Brief: Your answer must be exactly the lines from the one containing "Task: Click the" through the end of the material, both ends included, without pictures.

The data:
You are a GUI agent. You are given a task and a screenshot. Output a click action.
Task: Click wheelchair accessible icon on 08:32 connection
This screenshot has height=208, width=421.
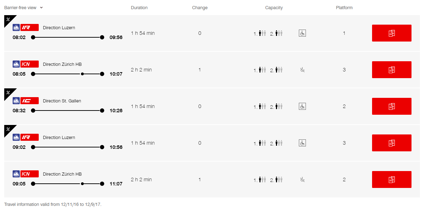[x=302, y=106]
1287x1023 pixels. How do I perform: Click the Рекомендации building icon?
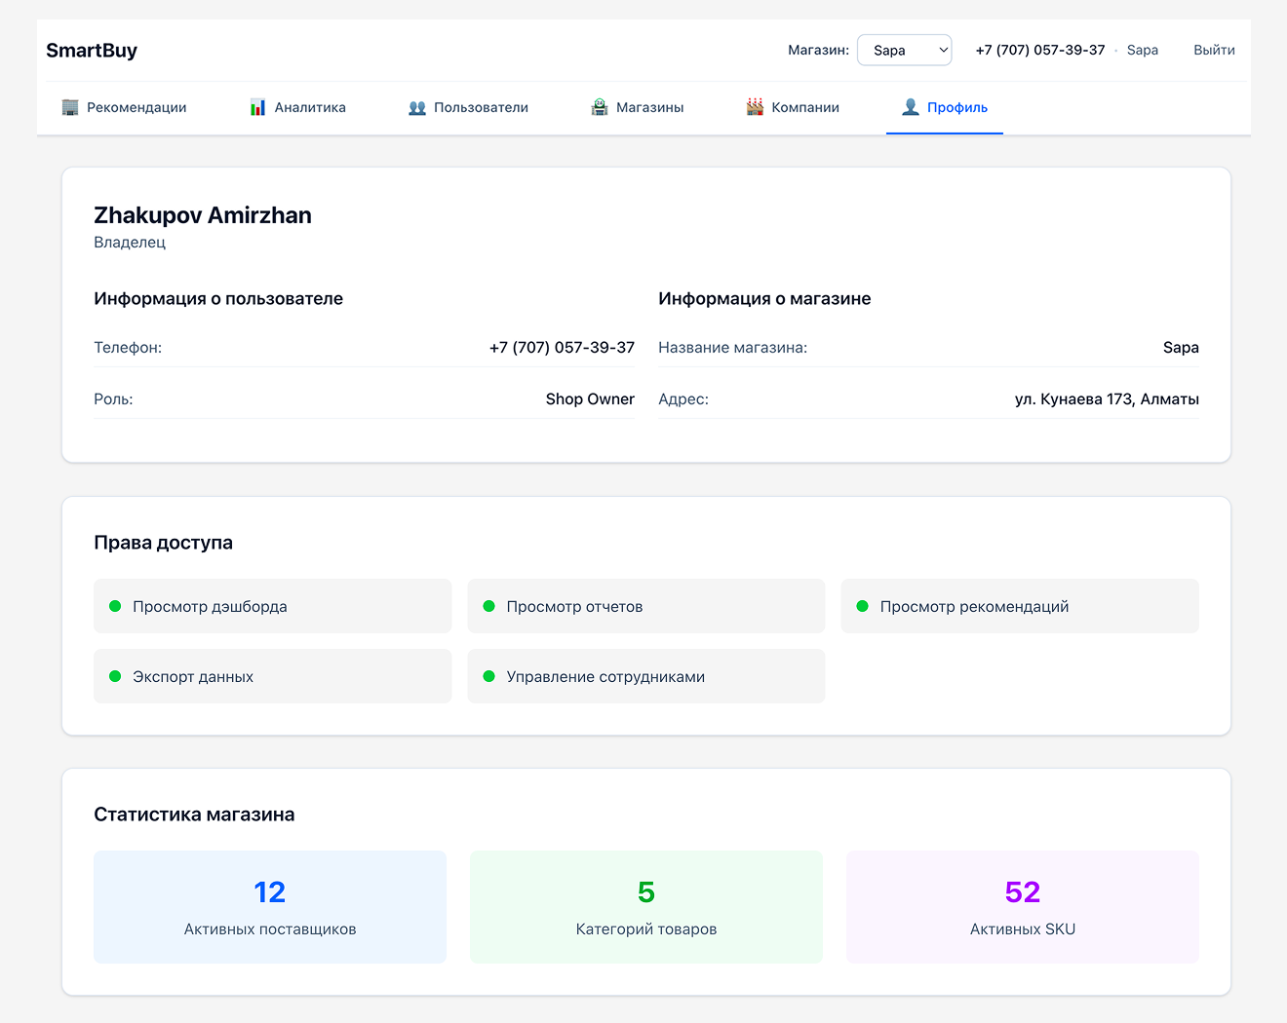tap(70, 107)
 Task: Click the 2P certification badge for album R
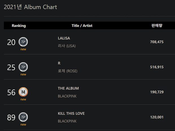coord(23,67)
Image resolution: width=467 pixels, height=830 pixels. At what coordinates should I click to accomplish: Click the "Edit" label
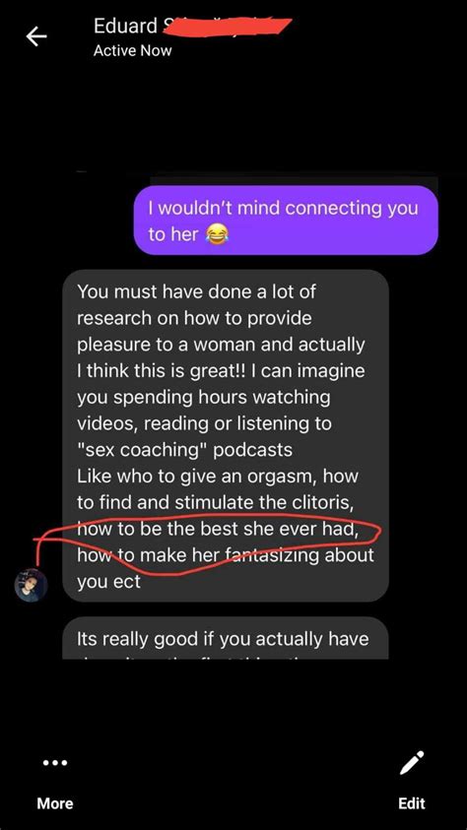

Solution:
 Task: Click the 2P certification badge for album R
coord(23,67)
Image resolution: width=467 pixels, height=830 pixels. At what coordinates should I click to accomplish: Click the "Edit" label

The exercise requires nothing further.